The photo here shows today’s observation, our lime tree, one year old and putting out an abundance of leaves, blossoms and tiny fruit. It is a happy tree, ready for a larger pot. We hauled up several new plant containers four flights to place on our balcony with the hope of enhancing our garden there. The lime tree is thriving. We had orange groves the entire time I was growing up. When I smelled the one blossom that’s currently open, I was reminded of my mother who always sent me orange blossoms in the mail after leaving home. Citrus blossoms are always sweet.

I’ll post later the other things I observe in the coming week, and invite you to try this along with me and let me know what subtle things begin to shift in your own awareness over the course of time–what it is you discover through the practice? Do you feel an increased sense of health, awareness of nature, gratitude, wholeness, connectedness to life, your neighborhood, or the world?

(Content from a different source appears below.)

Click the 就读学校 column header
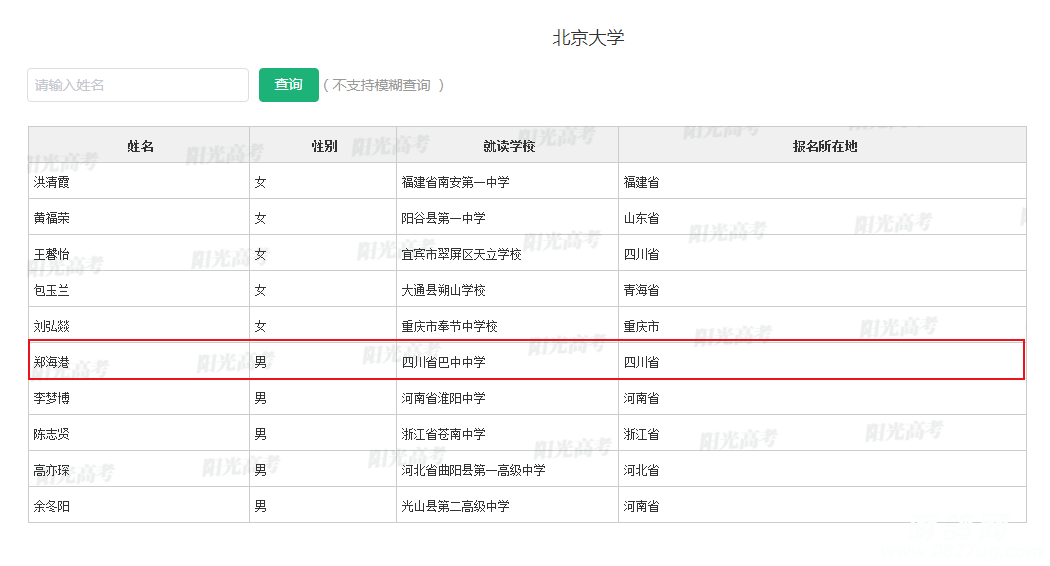The width and height of the screenshot is (1050, 566). coord(508,146)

What is it that happens when we practice grounding ourselves in place, when we pay attention to the suchness of things? If forty days is too long for you, try 20 or four and see how that goes–whatever feels right for you in your desire to shift things in your life.

As E. E. Cummings writes,

being to timelessness as it’s to time,
love did no more begin than love will end;
where nothing is to breathe to stroll to swim
love is the air the ocean and the land…

Love is the voice under all silences.

I want to listen inside that silence and notice the miracle of love that holds me up day by day.

Everything is miracle Peter Meyer explains in his song, “Everything is Holy Now.”

 

2 thoughts on “Finding Space–An Invitation”

  1. Thanks Anna. What a nice reminder. I am discovering that I need to prioritize “play” time on the weekend BEFORE I begin to work. Once begun, the work never ends and swallows up the present of the present moment. (The gift of the present moment?)

  2. Beautifully written, Anna. Danny and I have been engaged in practicing happiness for months now. Every night before we go to sleep we each tell the other three things from the day for which we are grateful. So even if the day has been stressful, we are reminded of our many gifts.